***** RECORDS SHOWN *****
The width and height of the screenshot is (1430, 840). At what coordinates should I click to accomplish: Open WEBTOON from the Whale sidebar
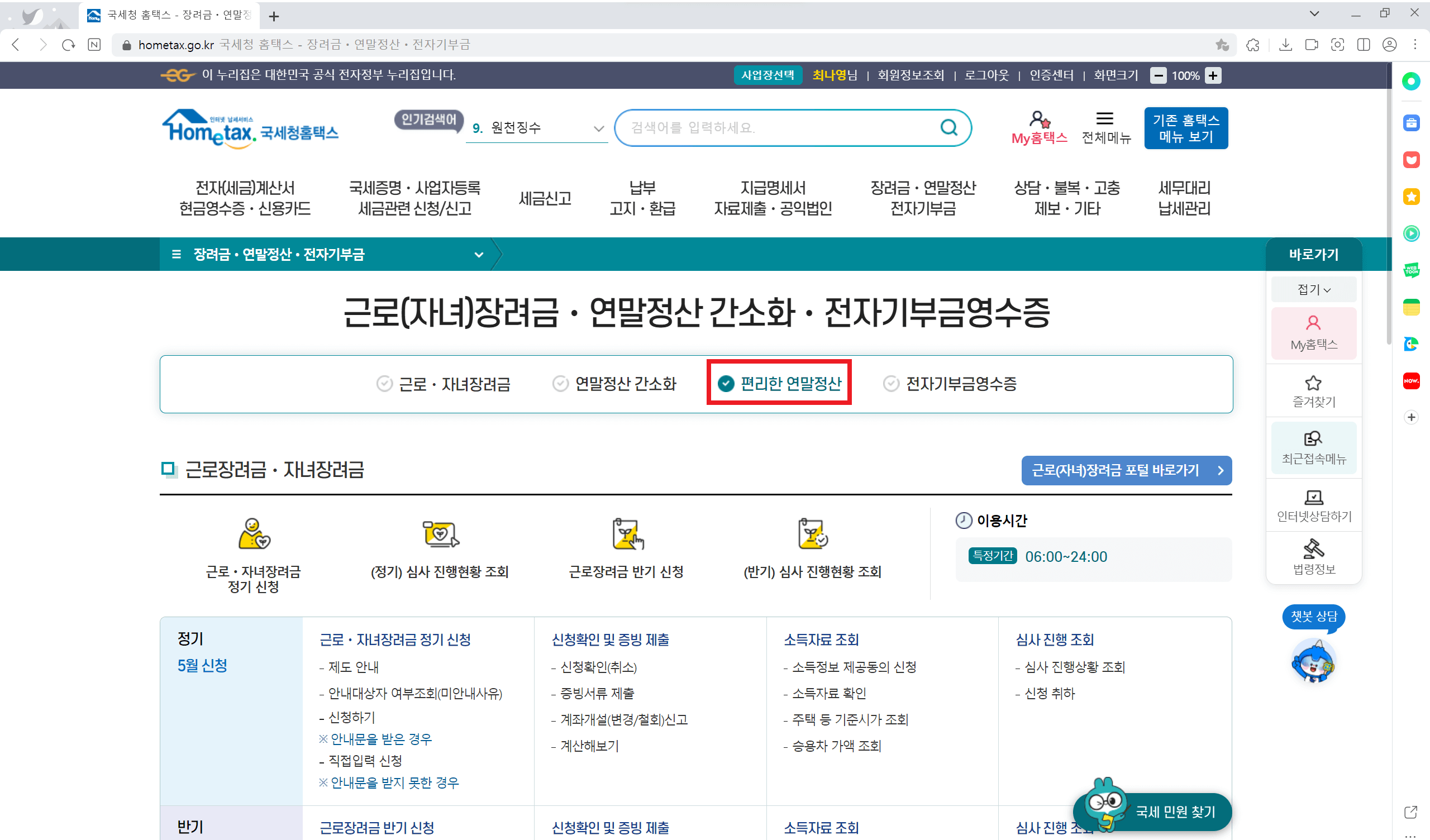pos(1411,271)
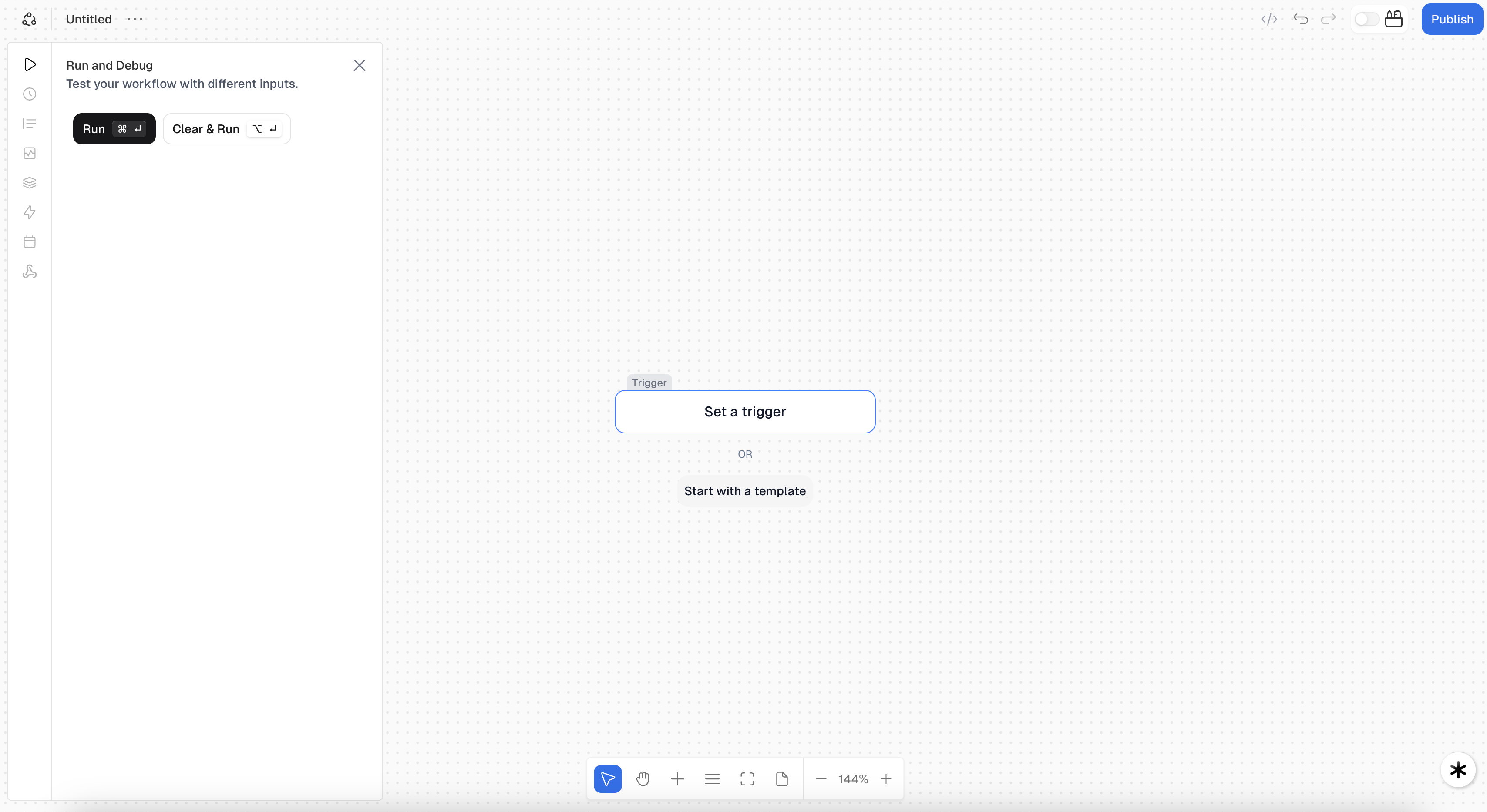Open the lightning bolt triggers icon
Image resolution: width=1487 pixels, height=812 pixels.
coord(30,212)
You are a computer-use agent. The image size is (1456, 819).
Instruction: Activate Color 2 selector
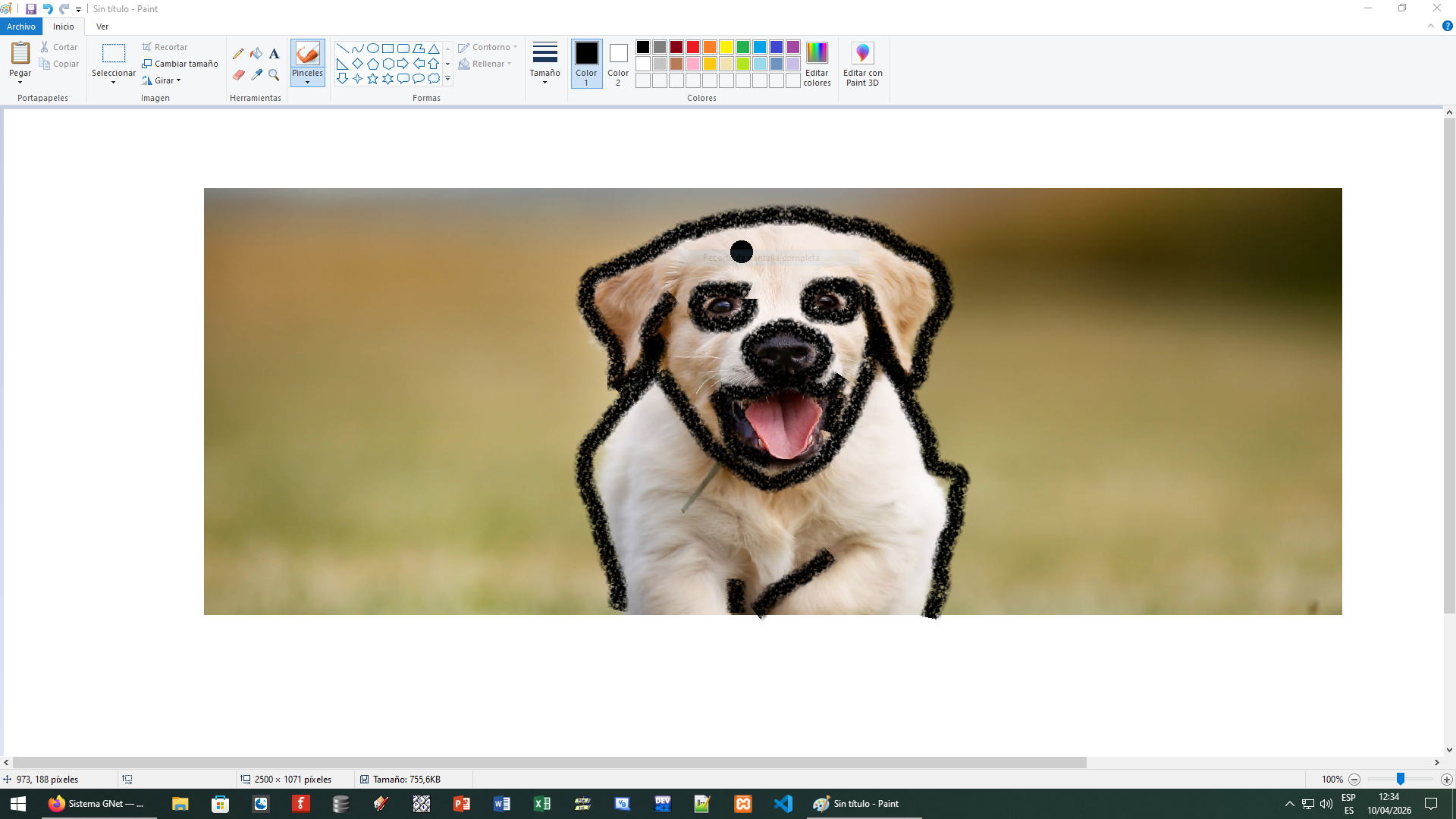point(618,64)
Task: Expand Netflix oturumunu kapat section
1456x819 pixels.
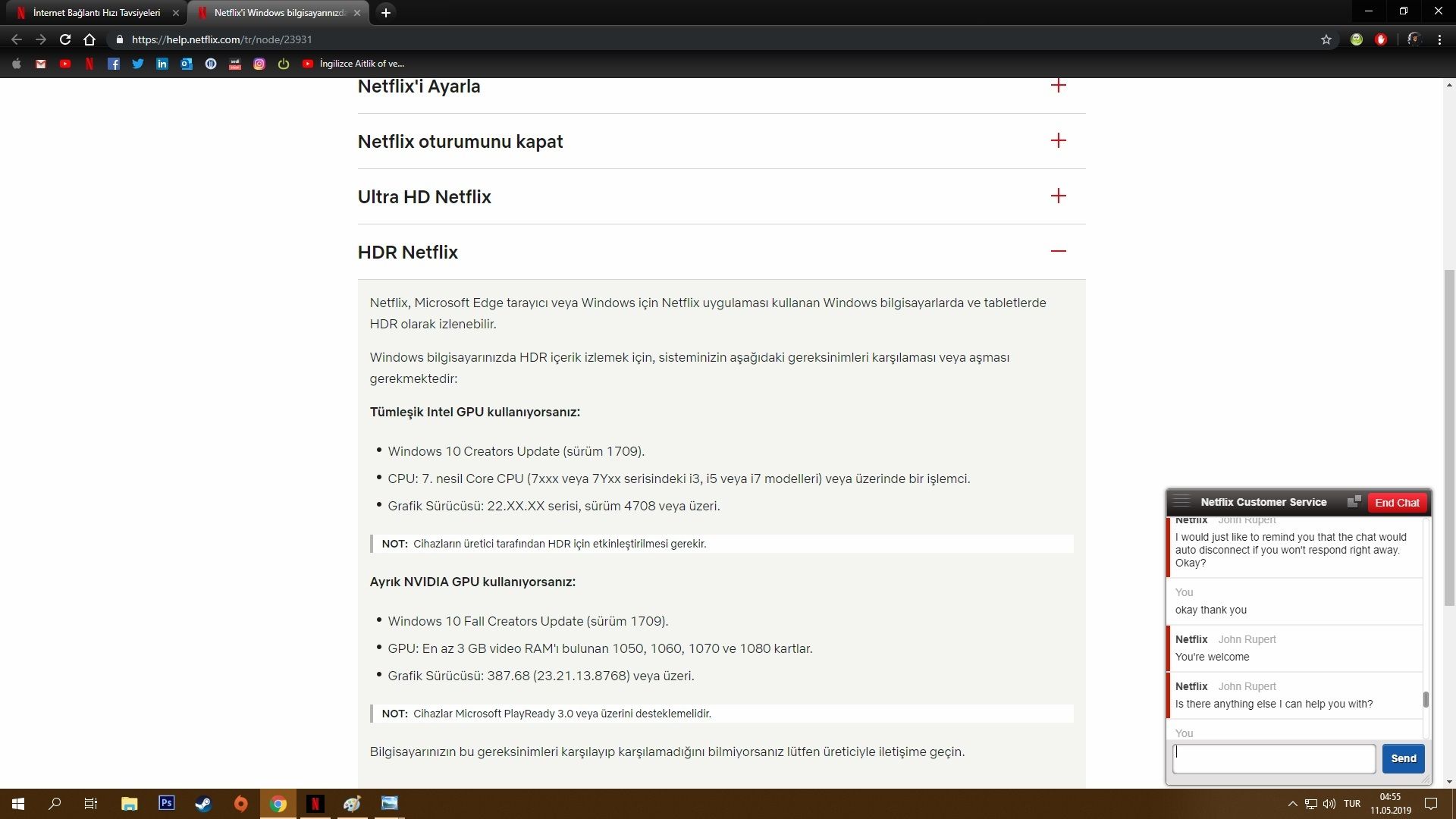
*****
TASK ITEM
Leave out all pictures and retype precisely the lines that run from the line containing "Task: Expand Netflix oturumunu kapat section" to the last line of the records.

YOUR SOLUTION
Task: Expand Netflix oturumunu kapat section
1456x819 pixels.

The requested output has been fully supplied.